TASK DIRECTIONS =>
Please reproduce every entry below without omitting a single line.

SOURCE DATA =>
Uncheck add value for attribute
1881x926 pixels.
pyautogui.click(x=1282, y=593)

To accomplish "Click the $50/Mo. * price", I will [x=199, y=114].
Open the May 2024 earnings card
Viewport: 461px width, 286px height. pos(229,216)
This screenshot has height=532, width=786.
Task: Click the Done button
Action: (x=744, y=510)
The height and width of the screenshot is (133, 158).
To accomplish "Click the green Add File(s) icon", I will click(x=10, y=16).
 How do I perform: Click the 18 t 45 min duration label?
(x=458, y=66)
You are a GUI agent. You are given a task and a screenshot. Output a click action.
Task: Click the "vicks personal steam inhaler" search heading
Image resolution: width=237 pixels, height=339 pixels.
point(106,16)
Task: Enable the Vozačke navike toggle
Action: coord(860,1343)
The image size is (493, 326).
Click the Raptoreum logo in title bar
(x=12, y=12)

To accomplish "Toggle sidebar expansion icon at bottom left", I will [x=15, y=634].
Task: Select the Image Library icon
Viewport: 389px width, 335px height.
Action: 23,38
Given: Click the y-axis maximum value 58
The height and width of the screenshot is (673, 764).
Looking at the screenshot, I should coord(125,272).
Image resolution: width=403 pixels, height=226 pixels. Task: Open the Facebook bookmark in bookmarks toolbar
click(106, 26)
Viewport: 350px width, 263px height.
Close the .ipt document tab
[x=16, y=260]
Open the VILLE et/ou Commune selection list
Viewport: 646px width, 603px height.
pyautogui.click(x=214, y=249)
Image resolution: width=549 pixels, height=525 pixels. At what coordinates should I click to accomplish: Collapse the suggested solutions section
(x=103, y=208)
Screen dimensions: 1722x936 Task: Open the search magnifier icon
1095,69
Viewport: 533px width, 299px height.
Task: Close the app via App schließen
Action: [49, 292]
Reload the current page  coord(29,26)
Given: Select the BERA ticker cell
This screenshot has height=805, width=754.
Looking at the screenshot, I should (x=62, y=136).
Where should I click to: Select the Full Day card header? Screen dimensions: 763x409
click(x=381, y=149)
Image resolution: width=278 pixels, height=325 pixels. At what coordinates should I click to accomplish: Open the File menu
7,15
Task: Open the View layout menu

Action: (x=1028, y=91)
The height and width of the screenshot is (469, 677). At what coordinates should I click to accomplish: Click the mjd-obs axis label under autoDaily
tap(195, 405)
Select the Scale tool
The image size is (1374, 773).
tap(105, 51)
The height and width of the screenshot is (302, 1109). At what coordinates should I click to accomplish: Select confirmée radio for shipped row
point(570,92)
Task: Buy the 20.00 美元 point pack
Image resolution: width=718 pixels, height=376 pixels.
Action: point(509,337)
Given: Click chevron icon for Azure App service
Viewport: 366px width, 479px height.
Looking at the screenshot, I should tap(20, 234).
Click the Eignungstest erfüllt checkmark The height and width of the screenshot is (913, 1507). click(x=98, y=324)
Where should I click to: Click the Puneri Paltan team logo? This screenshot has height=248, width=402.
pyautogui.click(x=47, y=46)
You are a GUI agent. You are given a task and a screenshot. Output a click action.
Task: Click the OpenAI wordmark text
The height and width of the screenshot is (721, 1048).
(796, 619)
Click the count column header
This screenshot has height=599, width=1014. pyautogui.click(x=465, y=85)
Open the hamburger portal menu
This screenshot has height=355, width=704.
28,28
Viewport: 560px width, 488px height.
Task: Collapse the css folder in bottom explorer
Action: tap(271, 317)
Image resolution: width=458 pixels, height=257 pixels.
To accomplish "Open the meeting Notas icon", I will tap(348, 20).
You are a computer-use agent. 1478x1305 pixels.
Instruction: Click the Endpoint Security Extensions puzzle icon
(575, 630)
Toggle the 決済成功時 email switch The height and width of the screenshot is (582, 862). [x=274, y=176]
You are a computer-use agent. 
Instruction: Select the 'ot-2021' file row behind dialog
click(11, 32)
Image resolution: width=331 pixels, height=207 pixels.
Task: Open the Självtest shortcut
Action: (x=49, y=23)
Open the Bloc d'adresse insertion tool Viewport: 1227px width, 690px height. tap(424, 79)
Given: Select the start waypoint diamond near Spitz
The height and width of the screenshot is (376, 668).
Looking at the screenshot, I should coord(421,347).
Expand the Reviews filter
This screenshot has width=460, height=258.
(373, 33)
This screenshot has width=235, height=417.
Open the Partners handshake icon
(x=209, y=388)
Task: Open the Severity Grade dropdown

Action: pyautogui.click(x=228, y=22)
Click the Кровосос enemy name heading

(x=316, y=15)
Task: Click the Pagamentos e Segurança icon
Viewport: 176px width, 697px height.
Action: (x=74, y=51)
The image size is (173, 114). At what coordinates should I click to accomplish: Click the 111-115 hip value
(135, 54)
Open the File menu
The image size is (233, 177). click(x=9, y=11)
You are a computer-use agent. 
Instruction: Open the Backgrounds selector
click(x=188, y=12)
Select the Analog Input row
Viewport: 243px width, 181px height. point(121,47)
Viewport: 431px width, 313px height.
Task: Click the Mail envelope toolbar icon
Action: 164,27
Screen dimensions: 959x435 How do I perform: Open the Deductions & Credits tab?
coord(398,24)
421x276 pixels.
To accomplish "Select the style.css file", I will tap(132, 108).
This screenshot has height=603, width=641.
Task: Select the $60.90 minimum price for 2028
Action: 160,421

WRITTEN RESPONSE =>
Uncheck add value for attribute
1881x926 pixels.
pyautogui.click(x=1282, y=593)

To accomplish "Click the $50/Mo. * price", I will [x=199, y=114].
Open the May 2024 earnings card
Viewport: 461px width, 286px height. pos(229,216)
This screenshot has height=532, width=786.
Task: Click the Done button
Action: (x=744, y=510)
The height and width of the screenshot is (133, 158).
To accomplish "Click the green Add File(s) icon", I will click(x=10, y=16).
 How do I perform: Click the 18 t 45 min duration label?
(x=458, y=66)
You are a GUI agent. You are given a task and a screenshot. Output a click action.
Task: Click the "vicks personal steam inhaler" search heading
Image resolution: width=237 pixels, height=339 pixels.
point(106,16)
Task: Enable the Vozačke navike toggle
Action: coord(860,1343)
The image size is (493, 326).
Click the Raptoreum logo in title bar
(x=12, y=12)

To accomplish "Toggle sidebar expansion icon at bottom left", I will [x=15, y=634].
Task: Select the Image Library icon
Viewport: 389px width, 335px height.
Action: 23,38
Given: Click the y-axis maximum value 58
The height and width of the screenshot is (673, 764).
Looking at the screenshot, I should coord(125,272).
Image resolution: width=403 pixels, height=226 pixels. Task: Open the Facebook bookmark in bookmarks toolbar
click(106, 26)
Viewport: 350px width, 263px height.
Close the .ipt document tab
[x=16, y=260]
Open the VILLE et/ou Commune selection list
Viewport: 646px width, 603px height.
pyautogui.click(x=214, y=249)
Image resolution: width=549 pixels, height=525 pixels. At what coordinates should I click to accomplish: Collapse the suggested solutions section
(x=103, y=208)
Screen dimensions: 1722x936 Task: Open the search magnifier icon
1095,69
Viewport: 533px width, 299px height.
Task: Close the app via App schließen
Action: [49, 292]
Reload the current page  coord(29,26)
Given: Select the BERA ticker cell
This screenshot has height=805, width=754.
Looking at the screenshot, I should (x=62, y=136).
Where should I click to: Select the Full Day card header? Screen dimensions: 763x409
click(x=381, y=149)
Image resolution: width=278 pixels, height=325 pixels. At what coordinates should I click to accomplish: Open the File menu
7,15
Task: Open the View layout menu

Action: (x=1028, y=91)
The height and width of the screenshot is (469, 677). At what coordinates should I click to accomplish: Click the mjd-obs axis label under autoDaily
tap(195, 405)
Select the Scale tool
The image size is (1374, 773).
tap(105, 51)
The height and width of the screenshot is (302, 1109). At what coordinates should I click to accomplish: Select confirmée radio for shipped row
point(570,92)
Task: Buy the 20.00 美元 point pack
Image resolution: width=718 pixels, height=376 pixels.
Action: point(509,337)
Given: Click chevron icon for Azure App service
Viewport: 366px width, 479px height.
Looking at the screenshot, I should tap(20, 234).
Click the Eignungstest erfüllt checkmark The height and width of the screenshot is (913, 1507). click(x=98, y=324)
Where should I click to: Click the Puneri Paltan team logo? This screenshot has height=248, width=402.
pyautogui.click(x=47, y=46)
You are a GUI agent. You are given a task and a screenshot. Output a click action.
Task: Click the OpenAI wordmark text
The height and width of the screenshot is (721, 1048).
(796, 619)
Click the count column header
This screenshot has height=599, width=1014. pyautogui.click(x=465, y=85)
Open the hamburger portal menu
This screenshot has height=355, width=704.
28,28
Viewport: 560px width, 488px height.
Task: Collapse the css folder in bottom explorer
Action: tap(271, 317)
Image resolution: width=458 pixels, height=257 pixels.
To accomplish "Open the meeting Notas icon", I will tap(348, 20).
You are a computer-use agent. 1478x1305 pixels.
Instruction: Click the Endpoint Security Extensions puzzle icon
(575, 630)
Toggle the 決済成功時 email switch The height and width of the screenshot is (582, 862). [x=274, y=176]
You are a computer-use agent. 
Instruction: Select the 'ot-2021' file row behind dialog
click(11, 32)
Image resolution: width=331 pixels, height=207 pixels.
Task: Open the Självtest shortcut
Action: (x=49, y=23)
Open the Bloc d'adresse insertion tool Viewport: 1227px width, 690px height. tap(424, 79)
Given: Select the start waypoint diamond near Spitz
The height and width of the screenshot is (376, 668).
Looking at the screenshot, I should coord(421,347).
Expand the Reviews filter
This screenshot has width=460, height=258.
(373, 33)
This screenshot has width=235, height=417.
Open the Partners handshake icon
(x=209, y=388)
Task: Open the Severity Grade dropdown

Action: pyautogui.click(x=228, y=22)
Click the Кровосос enemy name heading

(x=316, y=15)
Task: Click the Pagamentos e Segurança icon
Viewport: 176px width, 697px height.
Action: (x=74, y=51)
The image size is (173, 114). At what coordinates should I click to accomplish: Click the 111-115 hip value
(135, 54)
Open the File menu
The image size is (233, 177). click(x=9, y=11)
You are a computer-use agent. 
Instruction: Open the Backgrounds selector
click(x=188, y=12)
Select the Analog Input row
Viewport: 243px width, 181px height. point(121,47)
Viewport: 431px width, 313px height.
Task: Click the Mail envelope toolbar icon
Action: 164,27
Screen dimensions: 959x435 How do I perform: Open the Deductions & Credits tab?
coord(398,24)
421x276 pixels.
To accomplish "Select the style.css file", I will tap(132, 108).
This screenshot has height=603, width=641.
Task: Select the $60.90 minimum price for 2028
Action: 160,421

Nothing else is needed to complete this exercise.